All ETDs from UAB

Advisory Committee Chair

Anita B Hjelmeland

Advisory Committee Members

Etty (Tika) Benveniste

Kai Jiao

Louis B Nabors

Hengbin Wang

Document Type

Dissertation

Date of Award

2017

Degree Name by School

Doctor of Philosophy (PhD) Heersink School of Medicine

Abstract

Tumor microenvironments can promote stem cell maintenance, tumor growth, and therapeutic resistance, findings linked by the tumor initiating cell hypothesis. The ischemic microenvironment characterized by low oxygen and glucose, and acidic stress occurs in both solid tumors and non-neoplastic tissue injury. Standard of care for glioblastoma (GBM) includes the chemotherapy temozolomide, which is not curative due, in part, to residual therapy-resistant brain tumor initiating cells (BTICs). Temozolomide efficacy may be increased by targeting carbonic anhydrase 9 (CAIX), a hypoxia and acidic stress responsive gene important for maintaining the altered pH gradient of tumor cells. Using patient-derived GBM xenograft cells, we explored whether the CAIX/XII inhibitor SLC-0111 could decrease GBM growth in combination with temozolomide or influence percentages of BTICs post-chemotherapy. In multiple GBMs, SLC-0111 used concurrently with temozolomide reduced cell growth and induced cell cycle arrest via DNA damage in vitro. In addition, this treatment shifted tumor metabolism to a less energetic state in vivo. SLC-0111 also inhibited the enrichment of BTICs after temozolomide treatment as determined via CD133 expression and neurosphere formation capacity. GBM xenografts treated with SLC-0111 in combination with temozolomide regressed significantly and this effect was greater than that of temozolomide or SLC-0111 alone. We determined that SLC-0111 improves the efficacy of temozolomide to extend survival of GBM bearing mice and should be explored as a novel treatment strategy in combination with current standard of care. By modeling physiologic microenvironments in GBM in vitro, we identified chromodomain helicase DNA binding protein 7 (CHD7) as a novel ischemia-regulated epigenetic modifier.
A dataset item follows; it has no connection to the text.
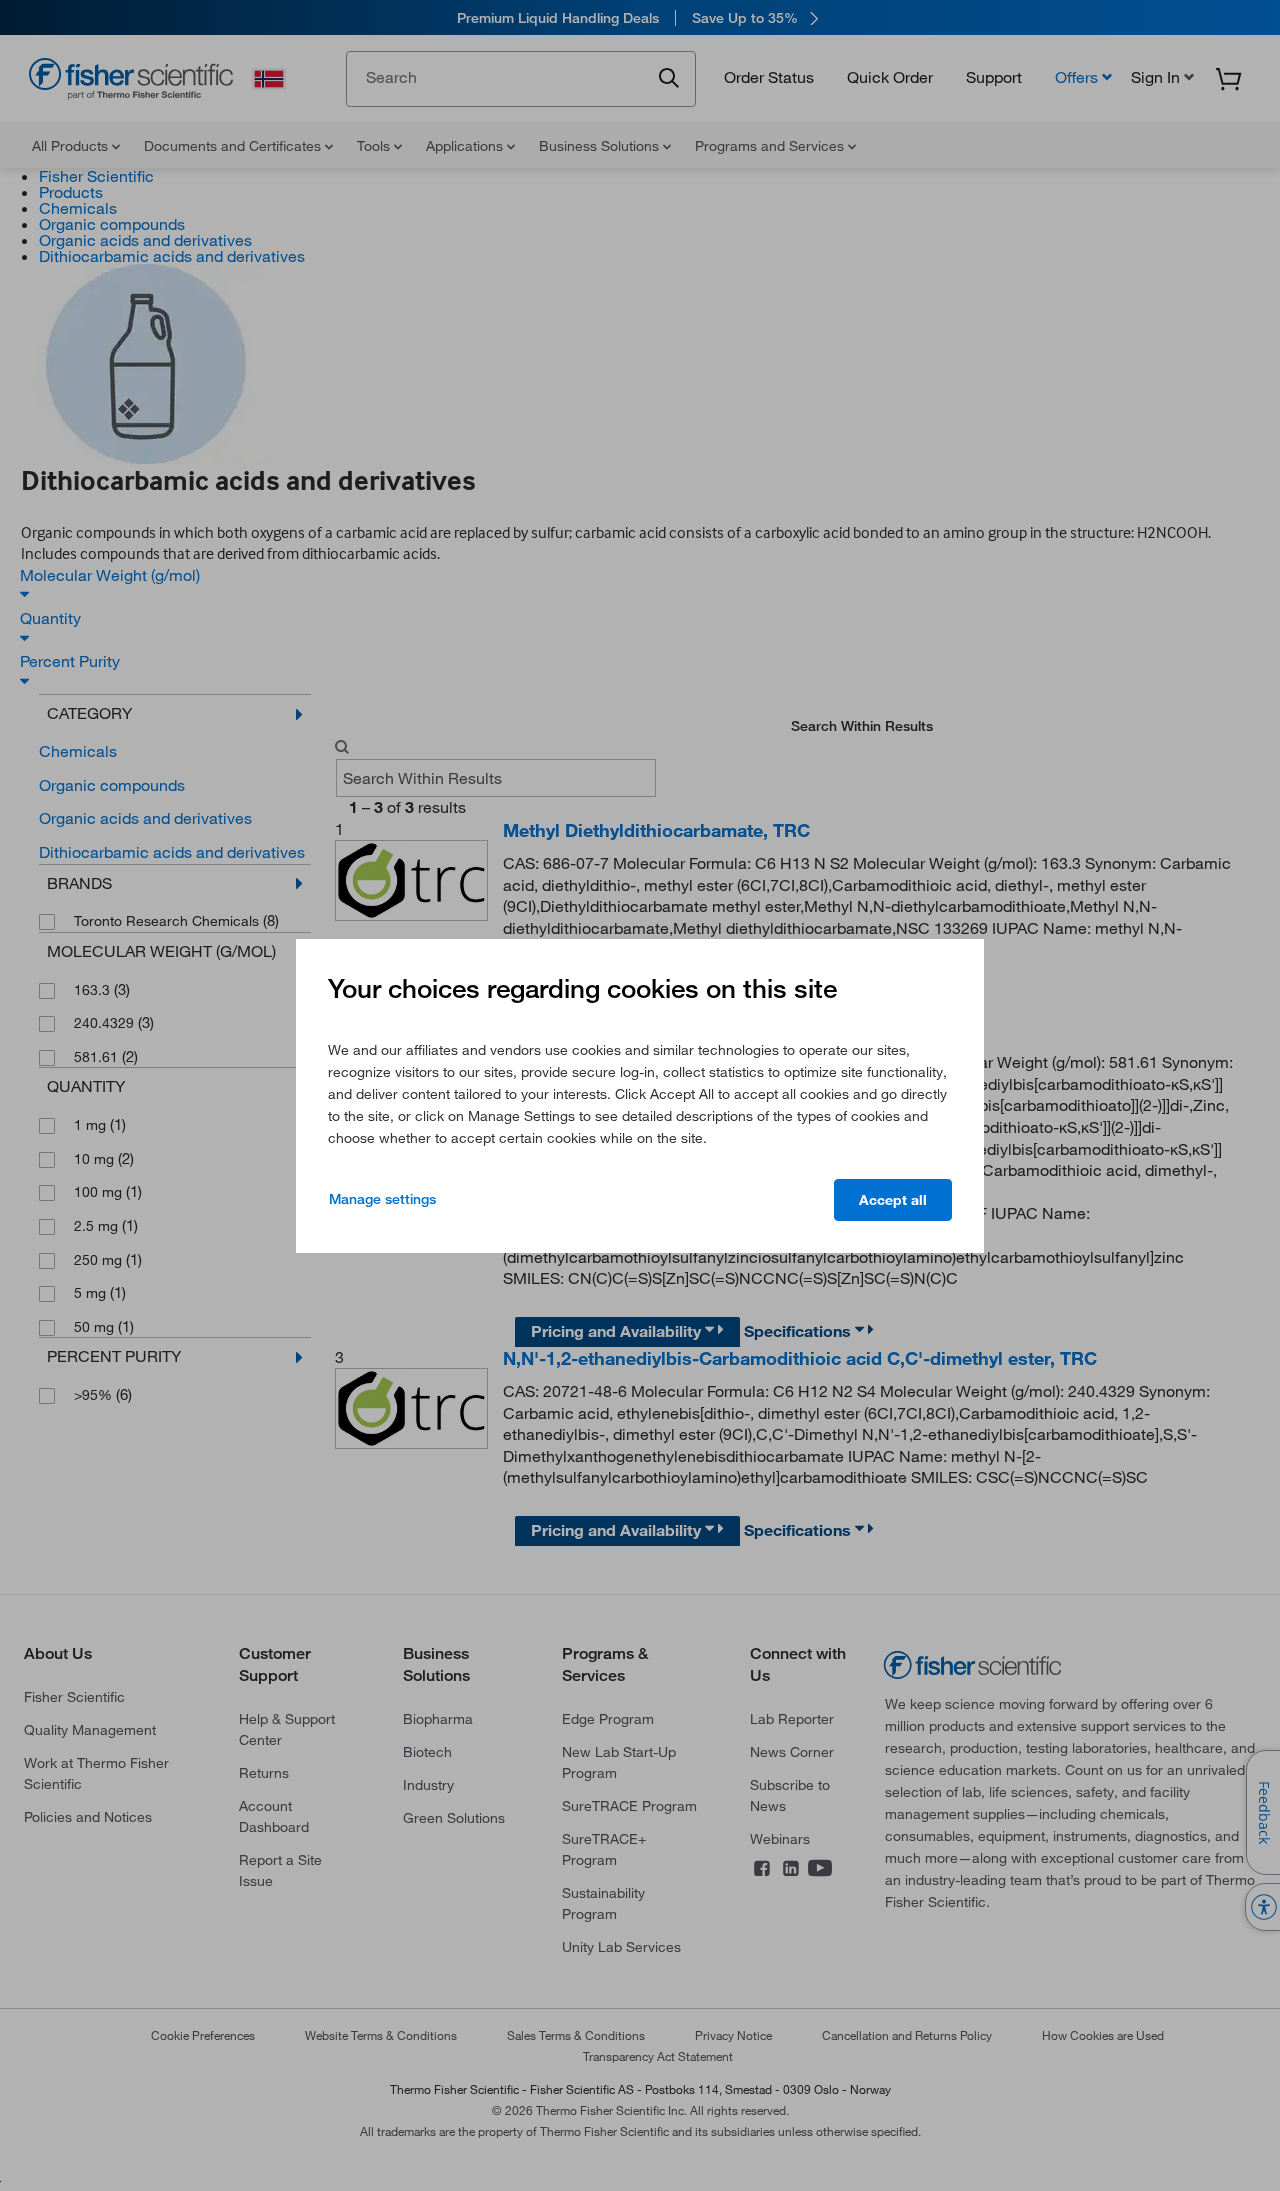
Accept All (893, 1200)
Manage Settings (382, 1199)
Microenvironment-mediated decreases in CHD7 occurred in GBM and neural progenitor cells in vitro, and in perinecrotic niches of GBM patient sections. Genetic targeting of CHD7 increased angiogenesis in association with differential regulation of angiogenesis associated genes. Analysis of GBM patient datasets revealed worse patient outcomes with low expression of CHD7. Together, our data provide insight into the molecular responses to ischemia that regulate GBM growth and angiogenesis and provide opportunities for therapeutic intervention.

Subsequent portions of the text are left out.